I have a friend who used to work at Jiffy Lube, and he was always telling me never to get the parts that your car needs (like new AC filters and little stuff like that) where you get your oil changed. Take their advice on what you need, but go to a store like O’Reilly Auto Parts and buy the parts yourself, because oil change places like Jiffy Lube will charge you an extra $30 or more just for installation. Get a friend who’s good with cars to do the installation for you if you don’t trust yourself.

Tire Insurance

Places like Discount Tire Co. offer reasonably priced tire insurance that will basically ensure that you get free tires for 10 years.

I found this interesting article about seven things you should always buy generic. Just thought I would share!

Effort: 2
Savings: 3

Had a rough day?

Feel the need to soothe your soul with some shopping?

My first option is for those who have the willpower to shop without actually spending any money, and it comes in the form of Craigslist. Here’s what you do:

Free Craigslist Organ

Check out this sweet, free organ.

Drop the wallet. Instead of going out and blowing half of your paycheck on some random item that you will end up regretting purchasing the next day, learn to love craigslist’s free section. People are always giving away TVs, and a few friends of mine once even found this awesome, free, fully-functional organ.

Remember: There’s no such thing as buyer’s remorse when you haven’t bought a thing.

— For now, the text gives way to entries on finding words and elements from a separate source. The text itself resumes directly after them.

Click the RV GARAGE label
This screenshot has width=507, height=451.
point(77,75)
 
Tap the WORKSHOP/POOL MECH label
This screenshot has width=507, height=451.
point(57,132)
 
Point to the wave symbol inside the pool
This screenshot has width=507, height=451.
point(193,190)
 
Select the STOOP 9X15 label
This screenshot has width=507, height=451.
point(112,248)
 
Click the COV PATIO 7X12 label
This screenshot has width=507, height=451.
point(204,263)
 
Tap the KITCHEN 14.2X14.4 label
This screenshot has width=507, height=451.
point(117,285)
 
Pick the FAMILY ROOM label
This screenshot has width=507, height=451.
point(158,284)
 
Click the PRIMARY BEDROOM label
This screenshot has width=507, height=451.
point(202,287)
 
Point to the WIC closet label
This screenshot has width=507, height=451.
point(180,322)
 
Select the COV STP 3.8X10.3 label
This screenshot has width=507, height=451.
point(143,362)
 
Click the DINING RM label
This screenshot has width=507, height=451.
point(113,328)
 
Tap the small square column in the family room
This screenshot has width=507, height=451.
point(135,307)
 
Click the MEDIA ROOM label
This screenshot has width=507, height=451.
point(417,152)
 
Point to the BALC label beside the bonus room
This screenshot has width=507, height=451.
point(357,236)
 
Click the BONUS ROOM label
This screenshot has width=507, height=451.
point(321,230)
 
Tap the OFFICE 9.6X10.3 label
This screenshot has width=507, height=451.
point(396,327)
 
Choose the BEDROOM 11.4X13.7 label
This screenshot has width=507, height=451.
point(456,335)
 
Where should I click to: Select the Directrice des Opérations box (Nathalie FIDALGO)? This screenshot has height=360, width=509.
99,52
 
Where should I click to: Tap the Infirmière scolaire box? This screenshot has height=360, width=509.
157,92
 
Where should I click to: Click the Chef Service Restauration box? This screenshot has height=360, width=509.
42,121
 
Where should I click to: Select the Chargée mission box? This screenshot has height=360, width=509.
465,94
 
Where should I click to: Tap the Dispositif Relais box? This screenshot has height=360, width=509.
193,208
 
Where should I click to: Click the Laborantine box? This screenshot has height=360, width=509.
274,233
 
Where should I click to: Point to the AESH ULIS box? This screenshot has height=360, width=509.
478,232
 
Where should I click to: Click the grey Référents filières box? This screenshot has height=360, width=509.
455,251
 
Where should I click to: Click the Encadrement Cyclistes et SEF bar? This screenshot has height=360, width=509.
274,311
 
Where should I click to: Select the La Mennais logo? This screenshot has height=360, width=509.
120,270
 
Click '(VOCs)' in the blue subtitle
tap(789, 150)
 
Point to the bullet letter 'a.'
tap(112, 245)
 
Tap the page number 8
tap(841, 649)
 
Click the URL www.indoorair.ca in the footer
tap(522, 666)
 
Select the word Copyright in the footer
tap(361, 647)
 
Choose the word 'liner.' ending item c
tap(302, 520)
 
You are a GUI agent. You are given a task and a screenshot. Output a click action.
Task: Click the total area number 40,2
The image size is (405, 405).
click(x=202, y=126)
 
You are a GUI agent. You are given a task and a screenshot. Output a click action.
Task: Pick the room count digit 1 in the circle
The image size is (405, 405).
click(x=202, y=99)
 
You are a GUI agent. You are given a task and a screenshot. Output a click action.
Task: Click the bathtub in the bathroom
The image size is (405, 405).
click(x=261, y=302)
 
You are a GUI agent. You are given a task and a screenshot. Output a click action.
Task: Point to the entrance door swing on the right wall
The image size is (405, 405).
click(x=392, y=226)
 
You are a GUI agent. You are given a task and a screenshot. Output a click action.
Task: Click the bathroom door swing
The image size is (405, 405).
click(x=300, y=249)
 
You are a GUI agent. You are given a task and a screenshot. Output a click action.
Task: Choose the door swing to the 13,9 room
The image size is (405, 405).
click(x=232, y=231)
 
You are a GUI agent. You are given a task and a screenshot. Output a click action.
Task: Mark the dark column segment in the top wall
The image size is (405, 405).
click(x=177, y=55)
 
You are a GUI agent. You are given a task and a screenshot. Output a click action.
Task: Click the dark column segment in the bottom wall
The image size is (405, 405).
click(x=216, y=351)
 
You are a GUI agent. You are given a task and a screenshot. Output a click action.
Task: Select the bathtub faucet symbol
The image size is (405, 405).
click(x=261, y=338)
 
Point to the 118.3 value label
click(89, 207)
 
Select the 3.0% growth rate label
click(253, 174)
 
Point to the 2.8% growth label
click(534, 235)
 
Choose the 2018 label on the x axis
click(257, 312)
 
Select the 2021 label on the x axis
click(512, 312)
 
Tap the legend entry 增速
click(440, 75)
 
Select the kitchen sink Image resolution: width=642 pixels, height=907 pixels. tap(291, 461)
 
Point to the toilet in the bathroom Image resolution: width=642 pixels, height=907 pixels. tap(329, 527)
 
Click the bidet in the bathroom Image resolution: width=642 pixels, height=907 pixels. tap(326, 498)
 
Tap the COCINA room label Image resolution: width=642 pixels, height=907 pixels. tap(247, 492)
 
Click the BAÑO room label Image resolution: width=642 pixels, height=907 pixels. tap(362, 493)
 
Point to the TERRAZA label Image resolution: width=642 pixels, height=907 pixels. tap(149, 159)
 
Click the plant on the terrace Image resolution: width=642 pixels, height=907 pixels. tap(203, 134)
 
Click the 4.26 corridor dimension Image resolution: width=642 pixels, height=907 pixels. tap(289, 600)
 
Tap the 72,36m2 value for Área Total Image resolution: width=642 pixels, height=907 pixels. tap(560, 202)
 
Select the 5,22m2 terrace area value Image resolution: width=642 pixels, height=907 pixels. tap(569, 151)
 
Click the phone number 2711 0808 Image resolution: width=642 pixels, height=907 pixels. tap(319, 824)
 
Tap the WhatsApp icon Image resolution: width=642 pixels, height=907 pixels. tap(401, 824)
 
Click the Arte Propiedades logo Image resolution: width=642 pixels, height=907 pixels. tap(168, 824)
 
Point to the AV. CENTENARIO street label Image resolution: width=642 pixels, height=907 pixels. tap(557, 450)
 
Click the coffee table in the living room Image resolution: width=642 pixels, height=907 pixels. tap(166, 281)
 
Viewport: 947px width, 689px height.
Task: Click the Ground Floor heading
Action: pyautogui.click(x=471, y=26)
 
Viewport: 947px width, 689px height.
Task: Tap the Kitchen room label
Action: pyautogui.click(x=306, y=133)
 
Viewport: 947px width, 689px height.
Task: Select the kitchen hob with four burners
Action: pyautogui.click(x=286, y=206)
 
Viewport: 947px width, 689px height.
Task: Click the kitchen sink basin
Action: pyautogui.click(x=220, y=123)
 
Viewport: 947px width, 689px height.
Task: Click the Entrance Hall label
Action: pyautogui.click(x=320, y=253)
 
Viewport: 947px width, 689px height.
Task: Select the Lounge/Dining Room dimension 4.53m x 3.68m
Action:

My second option is going to cost you.

The other day I was driving down Burnet Road when I passed Designer Clearance House. I literally almost got into an accident as I did a double-take. They have designer clothes and shoes for sometimes less than half the price of the originals! Check them out.

Effort: 2
Savings: 2
Average number of dirty looks per outing: 1

Oh, dear blog. I’ve been neglecting you recently, and we both know it. School, work, and schoolwork have been my mistresses lately, and thus I haven’t had time to discover new, innovative saving habits. But I promise I’ll have some tips soon! Honest to blog.

In the meantime, and because I haven’t been saving substantially recently, I’ve decided to go back into the past and reveal ways in which I could (and should) have saved in my younger years.

Starbucks cup

Thanks to pierofix on Flickr for the image (http://www.flickr.com/photos/pierofix/)

I can’t tell you how long I’ve been ranting about Starbucks stealing innocent people’s money. The problem for me was, I grew up in San Antonio, where the options about what to do after school were about as diverse as going to Wal-mart or the monetary black hole that is Starbucks. So, naturally, my friends and I usually ended up at Starbucks (so often that we created a vulgar nickname for it–Star… use your imagination).

But There Is a Way to Save

I recently saw this article on Yahoo Finance that made me almost cry but then subsequently jump up and down. First, the crying: The article states that Starbucks announced that they’re increasing their prices soon… I don’t even need to comment on how ridiculous that is. But this is the thing that made me happy: The author suggests, instead of buying an expensive latte, order an espresso in a big cup over ice and put milk they provide for free in it yourself. And get  this–they called it a “Poor Man’s Latte.” Makes me thirst for some Poor Man’s Lemonade.

The article also provides a lot of other tips on saving at Starbucks (e.g., never buy their fruit because it’s overpriced and doesn’t taste as good). Still, none of these tips make up for the fact that this is the most ridiculously priced coffee shop ever. Hopefully, at the very least, the reason they’re raising their prices is because they’re going to pay their growers better.